<<<<

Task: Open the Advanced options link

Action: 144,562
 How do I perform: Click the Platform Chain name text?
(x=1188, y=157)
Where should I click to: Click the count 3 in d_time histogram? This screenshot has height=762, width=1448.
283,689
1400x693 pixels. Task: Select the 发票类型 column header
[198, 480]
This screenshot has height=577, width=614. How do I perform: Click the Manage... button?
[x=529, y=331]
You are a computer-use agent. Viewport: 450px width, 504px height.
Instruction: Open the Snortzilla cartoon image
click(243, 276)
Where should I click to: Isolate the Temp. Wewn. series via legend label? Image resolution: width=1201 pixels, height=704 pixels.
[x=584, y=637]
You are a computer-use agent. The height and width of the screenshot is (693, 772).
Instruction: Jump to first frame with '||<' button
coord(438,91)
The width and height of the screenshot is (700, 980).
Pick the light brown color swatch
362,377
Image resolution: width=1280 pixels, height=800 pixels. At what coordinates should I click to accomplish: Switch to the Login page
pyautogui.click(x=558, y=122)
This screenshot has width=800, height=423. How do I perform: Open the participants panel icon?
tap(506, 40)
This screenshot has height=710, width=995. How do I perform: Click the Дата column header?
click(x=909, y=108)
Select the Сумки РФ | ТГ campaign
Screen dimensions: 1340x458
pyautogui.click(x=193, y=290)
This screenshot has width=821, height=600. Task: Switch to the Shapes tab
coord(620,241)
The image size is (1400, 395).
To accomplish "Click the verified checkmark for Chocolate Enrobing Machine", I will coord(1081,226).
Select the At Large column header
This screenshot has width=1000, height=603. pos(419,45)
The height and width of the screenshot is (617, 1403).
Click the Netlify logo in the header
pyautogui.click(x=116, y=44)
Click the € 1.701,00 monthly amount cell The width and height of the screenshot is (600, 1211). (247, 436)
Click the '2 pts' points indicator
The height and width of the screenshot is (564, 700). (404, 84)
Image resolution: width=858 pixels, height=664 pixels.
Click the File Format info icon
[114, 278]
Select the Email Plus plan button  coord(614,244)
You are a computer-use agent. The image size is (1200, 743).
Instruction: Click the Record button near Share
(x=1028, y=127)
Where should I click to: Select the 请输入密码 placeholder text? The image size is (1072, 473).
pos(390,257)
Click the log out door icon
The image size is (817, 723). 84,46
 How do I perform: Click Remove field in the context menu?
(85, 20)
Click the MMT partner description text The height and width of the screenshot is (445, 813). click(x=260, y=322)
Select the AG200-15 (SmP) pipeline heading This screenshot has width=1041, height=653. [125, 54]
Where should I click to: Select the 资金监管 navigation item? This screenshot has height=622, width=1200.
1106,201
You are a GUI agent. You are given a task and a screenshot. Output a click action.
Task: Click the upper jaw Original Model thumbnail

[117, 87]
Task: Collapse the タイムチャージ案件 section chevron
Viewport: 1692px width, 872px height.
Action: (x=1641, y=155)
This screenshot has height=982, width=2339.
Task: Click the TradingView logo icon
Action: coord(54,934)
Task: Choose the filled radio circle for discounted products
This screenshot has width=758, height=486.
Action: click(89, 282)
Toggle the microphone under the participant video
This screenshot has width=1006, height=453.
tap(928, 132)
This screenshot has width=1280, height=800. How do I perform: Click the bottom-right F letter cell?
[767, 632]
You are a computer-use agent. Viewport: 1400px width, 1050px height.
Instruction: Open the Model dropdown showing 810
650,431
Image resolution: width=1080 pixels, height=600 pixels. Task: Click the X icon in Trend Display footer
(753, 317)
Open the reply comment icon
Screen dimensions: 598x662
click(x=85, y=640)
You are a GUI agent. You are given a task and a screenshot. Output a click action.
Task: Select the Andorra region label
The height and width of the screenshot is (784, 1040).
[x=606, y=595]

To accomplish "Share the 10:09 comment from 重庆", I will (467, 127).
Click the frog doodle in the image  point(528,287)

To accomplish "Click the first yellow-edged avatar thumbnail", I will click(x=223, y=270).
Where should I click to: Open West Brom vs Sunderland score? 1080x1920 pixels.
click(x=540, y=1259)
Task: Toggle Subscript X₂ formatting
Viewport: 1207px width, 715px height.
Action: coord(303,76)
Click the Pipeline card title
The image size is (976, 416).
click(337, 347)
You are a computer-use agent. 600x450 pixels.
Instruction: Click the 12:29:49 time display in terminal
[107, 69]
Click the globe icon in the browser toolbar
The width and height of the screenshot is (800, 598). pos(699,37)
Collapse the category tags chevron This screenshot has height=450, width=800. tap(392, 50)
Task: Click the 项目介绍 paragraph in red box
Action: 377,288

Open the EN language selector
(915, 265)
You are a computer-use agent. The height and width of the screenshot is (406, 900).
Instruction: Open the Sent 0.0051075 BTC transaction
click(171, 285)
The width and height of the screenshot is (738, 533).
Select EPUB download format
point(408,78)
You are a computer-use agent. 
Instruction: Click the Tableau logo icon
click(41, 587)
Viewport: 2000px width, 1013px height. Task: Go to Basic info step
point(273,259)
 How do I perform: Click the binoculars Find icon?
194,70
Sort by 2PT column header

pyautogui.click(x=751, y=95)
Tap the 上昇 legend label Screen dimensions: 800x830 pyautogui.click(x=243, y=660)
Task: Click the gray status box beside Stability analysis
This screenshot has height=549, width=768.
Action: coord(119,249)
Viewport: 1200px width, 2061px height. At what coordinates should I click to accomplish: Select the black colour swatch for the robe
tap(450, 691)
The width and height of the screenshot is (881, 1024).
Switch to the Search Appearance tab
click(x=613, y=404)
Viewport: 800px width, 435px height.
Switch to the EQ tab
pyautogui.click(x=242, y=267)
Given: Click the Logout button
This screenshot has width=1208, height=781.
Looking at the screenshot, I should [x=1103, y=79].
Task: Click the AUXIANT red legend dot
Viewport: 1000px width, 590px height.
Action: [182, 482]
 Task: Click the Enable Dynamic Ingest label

>>>>

Print out each line of the data exactly.

Task: Open the Advanced options link

Action: 144,562
 How do I perform: Click the Platform Chain name text?
(x=1188, y=157)
Where should I click to: Click the count 3 in d_time histogram? This screenshot has height=762, width=1448.
283,689
1400x693 pixels. Task: Select the 发票类型 column header
[198, 480]
This screenshot has height=577, width=614. How do I perform: Click the Manage... button?
[x=529, y=331]
You are a computer-use agent. Viewport: 450px width, 504px height.
Instruction: Open the Snortzilla cartoon image
click(243, 276)
Where should I click to: Isolate the Temp. Wewn. series via legend label? Image resolution: width=1201 pixels, height=704 pixels.
[x=584, y=637]
You are a computer-use agent. The height and width of the screenshot is (693, 772).
Instruction: Jump to first frame with '||<' button
coord(438,91)
The width and height of the screenshot is (700, 980).
Pick the light brown color swatch
362,377
Image resolution: width=1280 pixels, height=800 pixels. At what coordinates should I click to accomplish: Switch to the Login page
pyautogui.click(x=558, y=122)
This screenshot has width=800, height=423. How do I perform: Open the participants panel icon?
tap(506, 40)
This screenshot has height=710, width=995. How do I perform: Click the Дата column header?
click(x=909, y=108)
Select the Сумки РФ | ТГ campaign
Screen dimensions: 1340x458
pyautogui.click(x=193, y=290)
This screenshot has width=821, height=600. Task: Switch to the Shapes tab
coord(620,241)
The image size is (1400, 395).
To accomplish "Click the verified checkmark for Chocolate Enrobing Machine", I will coord(1081,226).
Select the At Large column header
This screenshot has width=1000, height=603. pos(419,45)
The height and width of the screenshot is (617, 1403).
Click the Netlify logo in the header
pyautogui.click(x=116, y=44)
Click the € 1.701,00 monthly amount cell The width and height of the screenshot is (600, 1211). (247, 436)
Click the '2 pts' points indicator
The height and width of the screenshot is (564, 700). (404, 84)
Image resolution: width=858 pixels, height=664 pixels.
Click the File Format info icon
[114, 278]
Select the Email Plus plan button  coord(614,244)
You are a computer-use agent. The image size is (1200, 743).
Instruction: Click the Record button near Share
(x=1028, y=127)
Where should I click to: Select the 请输入密码 placeholder text? The image size is (1072, 473).
pos(390,257)
Click the log out door icon
The image size is (817, 723). 84,46
 How do I perform: Click Remove field in the context menu?
(85, 20)
Click the MMT partner description text The height and width of the screenshot is (445, 813). click(x=260, y=322)
Select the AG200-15 (SmP) pipeline heading This screenshot has width=1041, height=653. [125, 54]
Where should I click to: Select the 资金监管 navigation item? This screenshot has height=622, width=1200.
1106,201
You are a GUI agent. You are given a task and a screenshot. Output a click action.
Task: Click the upper jaw Original Model thumbnail

[117, 87]
Task: Collapse the タイムチャージ案件 section chevron
Viewport: 1692px width, 872px height.
Action: (x=1641, y=155)
This screenshot has height=982, width=2339.
Task: Click the TradingView logo icon
Action: coord(54,934)
Task: Choose the filled radio circle for discounted products
This screenshot has width=758, height=486.
Action: click(89, 282)
Toggle the microphone under the participant video
This screenshot has width=1006, height=453.
tap(928, 132)
This screenshot has width=1280, height=800. How do I perform: Click the bottom-right F letter cell?
[767, 632]
You are a computer-use agent. Viewport: 1400px width, 1050px height.
Instruction: Open the Model dropdown showing 810
650,431
Image resolution: width=1080 pixels, height=600 pixels. Task: Click the X icon in Trend Display footer
(753, 317)
Open the reply comment icon
Screen dimensions: 598x662
click(x=85, y=640)
You are a GUI agent. You are given a task and a screenshot. Output a click action.
Task: Select the Andorra region label
The height and width of the screenshot is (784, 1040).
[x=606, y=595]

To accomplish "Share the 10:09 comment from 重庆", I will (467, 127).
Click the frog doodle in the image  point(528,287)

To accomplish "Click the first yellow-edged avatar thumbnail", I will click(x=223, y=270).
Where should I click to: Open West Brom vs Sunderland score? 1080x1920 pixels.
click(x=540, y=1259)
Task: Toggle Subscript X₂ formatting
Viewport: 1207px width, 715px height.
Action: coord(303,76)
Click the Pipeline card title
The image size is (976, 416).
click(337, 347)
You are a computer-use agent. 600x450 pixels.
Instruction: Click the 12:29:49 time display in terminal
[107, 69]
Click the globe icon in the browser toolbar
The width and height of the screenshot is (800, 598). pos(699,37)
Collapse the category tags chevron This screenshot has height=450, width=800. tap(392, 50)
Task: Click the 项目介绍 paragraph in red box
Action: 377,288

Open the EN language selector
(915, 265)
You are a computer-use agent. The height and width of the screenshot is (406, 900).
Instruction: Open the Sent 0.0051075 BTC transaction
click(171, 285)
The width and height of the screenshot is (738, 533).
Select EPUB download format
point(408,78)
You are a computer-use agent. 
Instruction: Click the Tableau logo icon
click(41, 587)
Viewport: 2000px width, 1013px height. Task: Go to Basic info step
point(273,259)
 How do I perform: Click the binoculars Find icon?
194,70
Sort by 2PT column header

pyautogui.click(x=751, y=95)
Tap the 上昇 legend label Screen dimensions: 800x830 pyautogui.click(x=243, y=660)
Task: Click the gray status box beside Stability analysis
This screenshot has height=549, width=768.
Action: coord(119,249)
Viewport: 1200px width, 2061px height. At what coordinates should I click to accomplish: Select the black colour swatch for the robe
tap(450, 691)
The width and height of the screenshot is (881, 1024).
Switch to the Search Appearance tab
click(x=613, y=404)
Viewport: 800px width, 435px height.
Switch to the EQ tab
pyautogui.click(x=242, y=267)
Given: Click the Logout button
This screenshot has width=1208, height=781.
Looking at the screenshot, I should [x=1103, y=79].
Task: Click the AUXIANT red legend dot
Viewport: 1000px width, 590px height.
Action: [182, 482]
 Task: Click the Enable Dynamic Ingest label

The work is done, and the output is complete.